Achievements and titles
- Personal bests: 800m: 2:05.88 (Ndola, 2023) 1500m: 4:09.90 (Nairobi, 2023) 3000m: 8:52.86 (Nairobi, 2022) 5000m: 16:12.78 (Nairobi, 2023)

Medal record
Women's athletics
Representing Kenya
World U20 Championships
| Bronze medal – third place | 2022 Cali | 3000 m |
Commonwealth Youth Games
| Gold medal – first place | 2023 Trinbago | 1500 m |
| Gold medal – first place | 2023 Trinbago | 3000 m |

= Nancy Cherop =

Kenyan athlete

Nancy Cherop (born 2 May 2004) is a Kenyan middle distance and cross country runner.

==Early life==
Ten daughter of Geoffrey Kiprotich and niece of James Kwalia, Cherop attended Chelebei Secondary School in Mount Elgon.

==Career==
In 2022, she won a bronze medal at the 2022 World Athletics U20 Championships in Cali, Colombia over 3000 metres in a time of 9:05.85.
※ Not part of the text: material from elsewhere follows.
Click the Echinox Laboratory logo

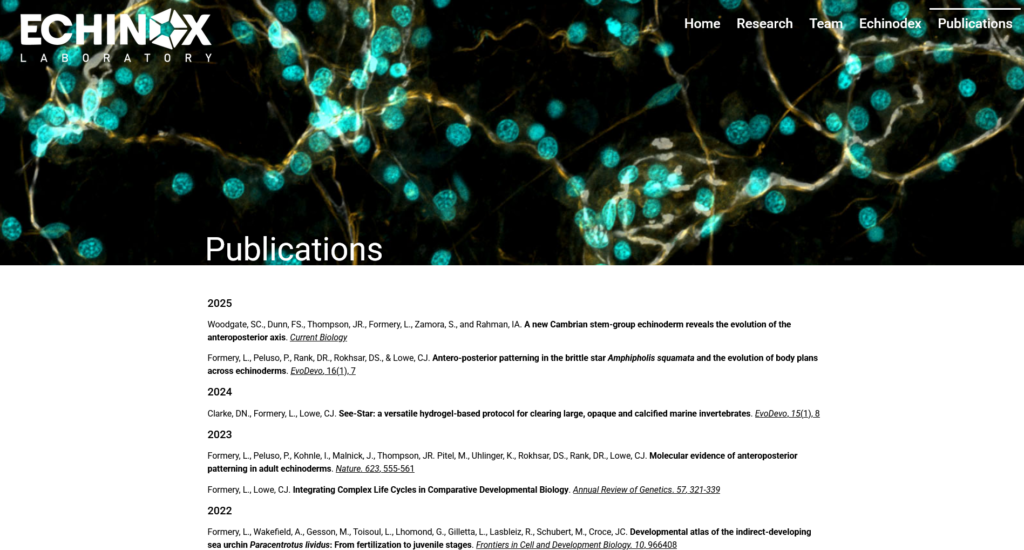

Cherop was selected for the 2023 World Athletics Cross Country Championships but was unable to travel to Australia due to a VISA issue. She won gold medals at the 2023 African U18 Championships in Ndola, Zambia in April 2023, winning over 800 metres, and 1500 metres. She set a new 1500 personal best finishing sixth at the senior Kenyan national championships in Nairobi in June 2023, running 4:09.90. In August 2023, she was the winner of golds in both the 1500m and 3000m at the 2023 Commonwealth Youth Games in Trinidad and Tobago, setting a new games record over 1500m of 4:12.38.

She was selected for the 2024 World Cross Country Championships in Serbia.